Extraire à l'identique le passage du texte de lecture sur le hasard qui commence aux mots « Mais quel rapport » et s'arrête après « le physicien W. ».

TEXTE DE LECTURE:
********

Dans cette leçon, nous supposerons
l'acquis des analyses de la leçon précédente. Nous avons vu pourquoi le
hasard ne saurait à lui seul constituer une
explication. Le concept classique du hasard objectif est inséparable d’un
paradigme mécaniste daté du XVIII ème siècle
et qui ne résiste pas
aujourd’hui à la critique. La nouvelle physique
a ouvert des perspectives très différentes, dans lesquelles l’unité de l’univers
rend impossible la séparation complète des processus qui génèrent les
événements. L’univers cohère sur lui-même
et soutient dans sa totalité tout événement qui se produit en lui.
Mais quel rapport y a-t-il entre ces données nouvelles de la
physique et notre expérience
consciente ? Nous avons effectivement souvent l’impression que « les choses ne
se produisent pas vraiment par hasard ». Nous ne pouvons pas nous empêcher de
penser qu’il existe des rencontres et des relations très significatives. De nombreuses recherches
ont été menées au XX ème siècle sur les coïncidences significatives. Une théorie
a même été formulée, la théorie de la
synchronicité de Carl Gustav Jung, en collaboration avec le physicien W.
Pauli pour tenter d’en préciser les contours. Une littérature importante s’est
développée sur le sujet, mais dont l’intérêt est parfois inégal.

********

DONNÉES FOURNIES:
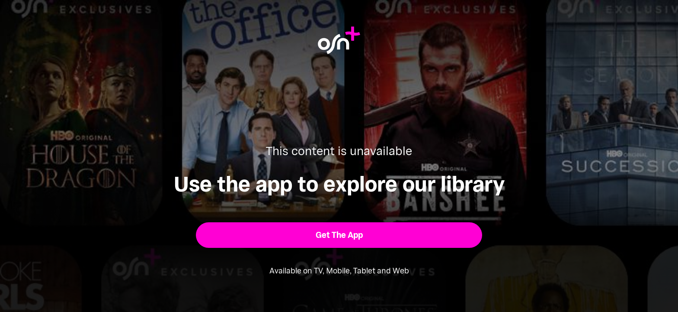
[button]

********

RÉPONSE COMPLÈTE:
Mais quel rapport y a-t-il entre ces données nouvelles de la
physique et notre expérience
consciente ? Nous avons effectivement souvent l’impression que « les choses ne
se produisent pas vraiment par hasard ». Nous ne pouvons pas nous empêcher de
penser qu’il existe des rencontres et des relations très significatives. De nombreuses recherches
ont été menées au XX ème siècle sur les coïncidences significatives. Une théorie
a même été formulée, la théorie de la
synchronicité de Carl Gustav Jung, en collaboration avec le physicien W.